The four puzzles used were the Monday through Thursday NYTs from this week, in that order; the Thursday crossword was the championship puzzle.

It seemed after the three prelim puzzles that Brian Kulman (prelim times 2, 3, 7) and Jonathan Berman (prelim times 3, 4, 5) would be joining me in the final. But Berman made an error on Ron and Nancy Byron’s Tuesday puzzle, allowing Andrew Laurence (times 4, 5, 7) to claim the third easel. (Andrew is the founder/organizer of the Bay Area Crossword Puzzle Tournament, which has become an annual September event in his home city/home island of Alameda).

The final wasn’t really close. It was a Matt Ginsberg puzzle with a gimmick I won’t give away.* I didn’t finish it particularly quickly, but apparently quickly enough, as I seemingly had the easiest time of it and finished in 7:27. Andrew was second in 12-something, and Brian was more in the 17-18 minute range. (I think Tyler Hinman said he was in the 5:35-5:40 range on paper for this one).

Cryptic crossword tournament: Derek Kisman won the single-round Cryptic competition. I finished a few seconds ahead of him, so apparently I had an error (though final results aren’t up on the website yet as I write this). I will claim in tongue-in-cheek fashion that Derek had an unfair advantage, as being a native of Canada clearly gives him an edge on British-style crosswords compared to us south-of-the-borderites.
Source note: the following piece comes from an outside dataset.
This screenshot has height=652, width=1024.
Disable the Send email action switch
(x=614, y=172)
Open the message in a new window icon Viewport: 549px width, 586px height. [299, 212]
It was a little bit tougher than last year, as the theme entries were a little less obvious (last year, SILICON, VALLEY, PUZZLE, and DAY were four of the across entries, and I barely glanced at the clues on the latter three after grabbing the theme pretty quickly. This year, DUMBARTONBRIDGE and THEWAYTOSANJOSE were every bit as local without tipping themselves.)

Sudoku: James Wilson (an engineer for Bloom Energy who relocated from Chicago to the Bay Area a few months ago) won the Sudoku event. He had the best aggregate prelim time (4, 4, and 7 minutes for the three prelim puzzles), though I edged him on two of the three (my times were 14, 3, and 5; never found the break in on the first puzzle). James won handily in the final, and I finished a minute or two ahead of Derek Kisman for third. Reggie Jackson** apparently decided to take some more time to train and didn’t show up.

There was also a one-round Killer Sudoku event, which Derek, James, and I tied on. We all posted times of 5 minutes, but rather than use exact finish time as a tiebreaker, Wei-Hwa Huang hastily created a tiebreaker puzzle, and Derek won the tiebreaker.

Full lists of winners and standings are on the website.

*Amy says: Ooh! An upcoming NYT puzzle by Matt Ginsberg with a gimmick! I can’t wait to see it.

**Eric taught baseball legend Reggie Jackson how to solve sudoku puzzles on his flight to Northern California for Silicon Valley Puzzle Fest.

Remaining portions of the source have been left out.